# aromatic red cedar for sale



## oldworld124 (Mar 2, 2008)

Hello All,

I have a lot of aromatic red cedar for sale. These were made by edge gluing strips of cedar and dimensioning to

7/6" thick x 8" wide x 16" long.

I am asking .50 each. I would like to sell a minimum of 50 at a time.

These are perfect for box bottoms or lining drawers.

Can also be used for drawer sides or backs.

Send me an email if interested.

Thanks, John


----------



## stefang (Apr 9, 2009)

I would buy the whole lot if the shipping were prepaid John, LOL.


----------



## wwbob (Jul 12, 2010)

Not to be too picky, but is that 7/16" thick?


----------



## oldworld124 (Mar 2, 2008)

I thought I would post some samples of the cedar. I went out and measured them more closely and here are the results:

1/2" thick 7 1/2" wide & approximately 16" long (+/- 1/8") on average.

They are made up with 2 to 3 pieces edge glued together. All of the stock has been machined to consistent sizes.
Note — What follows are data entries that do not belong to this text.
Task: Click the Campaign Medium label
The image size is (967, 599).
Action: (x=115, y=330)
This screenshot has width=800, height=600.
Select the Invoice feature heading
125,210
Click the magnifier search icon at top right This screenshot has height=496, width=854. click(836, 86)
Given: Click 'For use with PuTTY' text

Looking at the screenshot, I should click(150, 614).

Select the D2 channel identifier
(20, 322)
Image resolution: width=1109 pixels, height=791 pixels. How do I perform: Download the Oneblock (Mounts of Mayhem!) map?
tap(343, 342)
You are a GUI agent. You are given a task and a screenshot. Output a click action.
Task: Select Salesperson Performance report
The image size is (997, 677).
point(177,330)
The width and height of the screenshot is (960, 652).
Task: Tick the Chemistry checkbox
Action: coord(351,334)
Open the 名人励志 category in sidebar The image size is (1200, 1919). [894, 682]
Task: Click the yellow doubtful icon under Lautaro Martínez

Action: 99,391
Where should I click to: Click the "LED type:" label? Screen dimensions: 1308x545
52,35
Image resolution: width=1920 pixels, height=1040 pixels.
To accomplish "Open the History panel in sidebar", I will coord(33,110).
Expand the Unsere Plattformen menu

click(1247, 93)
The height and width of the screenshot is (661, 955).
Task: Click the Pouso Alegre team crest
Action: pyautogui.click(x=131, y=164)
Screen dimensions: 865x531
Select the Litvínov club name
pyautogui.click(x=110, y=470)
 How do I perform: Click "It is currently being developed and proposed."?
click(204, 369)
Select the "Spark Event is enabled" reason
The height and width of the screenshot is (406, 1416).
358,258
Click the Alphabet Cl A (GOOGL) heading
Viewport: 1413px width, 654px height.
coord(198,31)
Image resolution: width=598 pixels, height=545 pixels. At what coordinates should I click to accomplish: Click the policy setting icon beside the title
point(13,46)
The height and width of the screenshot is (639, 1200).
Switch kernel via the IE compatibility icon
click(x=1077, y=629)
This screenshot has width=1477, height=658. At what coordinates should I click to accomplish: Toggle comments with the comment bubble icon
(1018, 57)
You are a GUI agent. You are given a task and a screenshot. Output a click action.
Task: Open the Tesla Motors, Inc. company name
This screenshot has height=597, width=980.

The actual color is much brighter.

Thanks, John


----------



## Hayley (Mar 15, 2012)

Hi, John,

I am interested in some cedar, but I need to look into shipping fees and possible customs charges into canada.

Hayley


----------



## oldworld124 (Mar 2, 2008)

Hello Haley,
I'm sorry but am not shipping any of this cedar. It might also be a bit difficult to ship wood out of the US to Canada. 
I have some projects going on right now and might end up using it all. If not, I will re-post what is left, which right now is about 6,000 pieces in various sizes.


----------



## Hayley (Mar 15, 2012)

Hi, John,
No problem.
I am going to look into the importing rules for future reference, as when I looked locally I was told it is difficult to find, so I may have to widen my search. Here is my email for future reference: [email protected], and I'll keep my fingers crossed. ;p Enjoy the projects!! The wood looks gorgeous!!


----------